Prof. Jayanth R. Varma’s Financial Markets Blog

A blog on financial markets and their regulation

More on 2014 as 1994 redux

Last week, I wrote a blog post on how 2014 may witness the same withdrawal of capital flows from emerging markets as was seen when the US Fed tightened interest rates in 1994. Over the weekend (India time), the Fed published a speech by Chairman Ben Bernanke which spells out the issues with surprising bluntness. The key points as I see it in this speech are:

  • Long term US rates are likely to rise: “Overall, then, we anticipate that long-term rates will rise as the recovery progresses and expected short-term real rates and term premiums return to more normal levels. The precise timing and pace of the increase will depend importantly on how economic conditions develop, however, and is subject to considerable two-sided uncertainty. ”
  • A repeat of 1994 cannot be ruled out: “… in 1994, 10-year Treasury yields rose about 220 basis points over the course of a year … A rise of more than 200 basis points in a year is at the upper end of what is implied by the mean paths and uncertainty measures shown in charts 4 and 5, but these measures still admit a substantial probability of higher–and lower–paths”. In fact, that last sentence is even more scary.
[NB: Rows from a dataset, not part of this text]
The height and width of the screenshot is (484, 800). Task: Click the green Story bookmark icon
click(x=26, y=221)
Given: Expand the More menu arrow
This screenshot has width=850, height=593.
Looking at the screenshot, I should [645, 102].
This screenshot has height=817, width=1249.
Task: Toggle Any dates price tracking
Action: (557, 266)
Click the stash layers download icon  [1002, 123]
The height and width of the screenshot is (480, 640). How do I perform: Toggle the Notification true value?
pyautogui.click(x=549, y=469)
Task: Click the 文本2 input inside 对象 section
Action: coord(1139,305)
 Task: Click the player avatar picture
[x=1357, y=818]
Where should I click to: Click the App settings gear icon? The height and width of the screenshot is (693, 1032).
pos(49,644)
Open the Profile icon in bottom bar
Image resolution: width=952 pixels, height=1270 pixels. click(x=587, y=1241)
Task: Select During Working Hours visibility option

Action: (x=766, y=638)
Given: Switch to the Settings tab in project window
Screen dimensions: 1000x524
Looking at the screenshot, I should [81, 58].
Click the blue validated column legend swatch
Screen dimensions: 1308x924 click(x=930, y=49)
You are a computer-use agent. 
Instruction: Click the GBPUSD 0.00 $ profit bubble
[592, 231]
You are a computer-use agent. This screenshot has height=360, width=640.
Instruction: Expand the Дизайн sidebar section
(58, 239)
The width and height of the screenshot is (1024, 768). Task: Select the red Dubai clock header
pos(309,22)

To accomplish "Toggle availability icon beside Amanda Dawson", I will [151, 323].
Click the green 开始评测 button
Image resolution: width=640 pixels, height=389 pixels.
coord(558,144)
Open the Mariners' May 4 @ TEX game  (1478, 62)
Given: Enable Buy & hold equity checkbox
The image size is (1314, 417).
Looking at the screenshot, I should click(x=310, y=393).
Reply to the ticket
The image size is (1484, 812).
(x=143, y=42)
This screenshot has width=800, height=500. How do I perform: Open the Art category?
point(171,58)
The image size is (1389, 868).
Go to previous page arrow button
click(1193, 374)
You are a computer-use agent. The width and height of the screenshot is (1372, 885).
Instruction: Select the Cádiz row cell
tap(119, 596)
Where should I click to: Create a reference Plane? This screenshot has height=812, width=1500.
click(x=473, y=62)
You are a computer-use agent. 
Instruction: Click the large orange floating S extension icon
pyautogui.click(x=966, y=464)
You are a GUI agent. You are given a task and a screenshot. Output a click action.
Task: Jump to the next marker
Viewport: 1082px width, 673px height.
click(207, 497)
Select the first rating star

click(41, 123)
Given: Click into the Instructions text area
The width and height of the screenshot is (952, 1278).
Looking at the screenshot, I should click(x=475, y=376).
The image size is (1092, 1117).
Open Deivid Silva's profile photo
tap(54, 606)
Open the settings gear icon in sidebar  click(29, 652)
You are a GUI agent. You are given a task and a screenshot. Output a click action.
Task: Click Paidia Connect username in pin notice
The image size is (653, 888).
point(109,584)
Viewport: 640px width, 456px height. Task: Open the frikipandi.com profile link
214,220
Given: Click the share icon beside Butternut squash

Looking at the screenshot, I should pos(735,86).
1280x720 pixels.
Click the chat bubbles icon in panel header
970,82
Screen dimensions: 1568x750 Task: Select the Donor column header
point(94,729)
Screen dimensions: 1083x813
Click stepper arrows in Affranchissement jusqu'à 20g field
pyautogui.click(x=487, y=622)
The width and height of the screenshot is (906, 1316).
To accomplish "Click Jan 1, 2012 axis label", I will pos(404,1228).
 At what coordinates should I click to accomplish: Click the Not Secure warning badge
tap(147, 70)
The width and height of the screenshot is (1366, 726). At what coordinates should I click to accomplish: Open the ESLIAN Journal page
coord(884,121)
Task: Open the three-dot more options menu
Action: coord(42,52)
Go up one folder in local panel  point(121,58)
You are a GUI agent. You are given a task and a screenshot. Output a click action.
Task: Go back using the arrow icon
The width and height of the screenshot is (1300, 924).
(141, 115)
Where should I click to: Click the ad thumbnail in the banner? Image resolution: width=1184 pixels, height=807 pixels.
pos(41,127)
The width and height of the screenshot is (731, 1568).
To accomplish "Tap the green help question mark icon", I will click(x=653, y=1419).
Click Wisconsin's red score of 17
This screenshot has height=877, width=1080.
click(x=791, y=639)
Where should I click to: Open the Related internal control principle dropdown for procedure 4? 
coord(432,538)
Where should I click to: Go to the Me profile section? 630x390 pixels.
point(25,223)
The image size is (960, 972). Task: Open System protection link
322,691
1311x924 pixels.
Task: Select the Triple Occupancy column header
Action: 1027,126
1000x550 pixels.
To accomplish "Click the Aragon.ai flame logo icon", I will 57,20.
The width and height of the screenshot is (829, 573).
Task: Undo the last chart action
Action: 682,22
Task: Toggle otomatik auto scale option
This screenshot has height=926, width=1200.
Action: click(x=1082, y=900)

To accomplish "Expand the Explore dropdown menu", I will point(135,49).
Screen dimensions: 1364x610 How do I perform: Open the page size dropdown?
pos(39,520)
Bernanke is saying that it could in fact be even worse than in 1994!
  • The Fed is concerned about financial stability risks arising from a large rise in interest rates: “First, we have greatly increased our macroprudential oversight … Second, … we are using regulatory and supervisory tools to help ensure that financial institutions are sufficiently resilient to weather losses and periods of market turmoil … Third, … greater clarity concerning the likely course of the federal funds rate … should … reduce the risk that market misperceptions … would lead to unnecessary interest rate volatility.”

Bernanke is clearly warning US financial institutions to prepare for the coming bond market sell-off. It is not Bernanke’s job to warn emerging markets, but to those emerging market policy makers who read the speech, the message is loud and clear – it is time for serious preparation.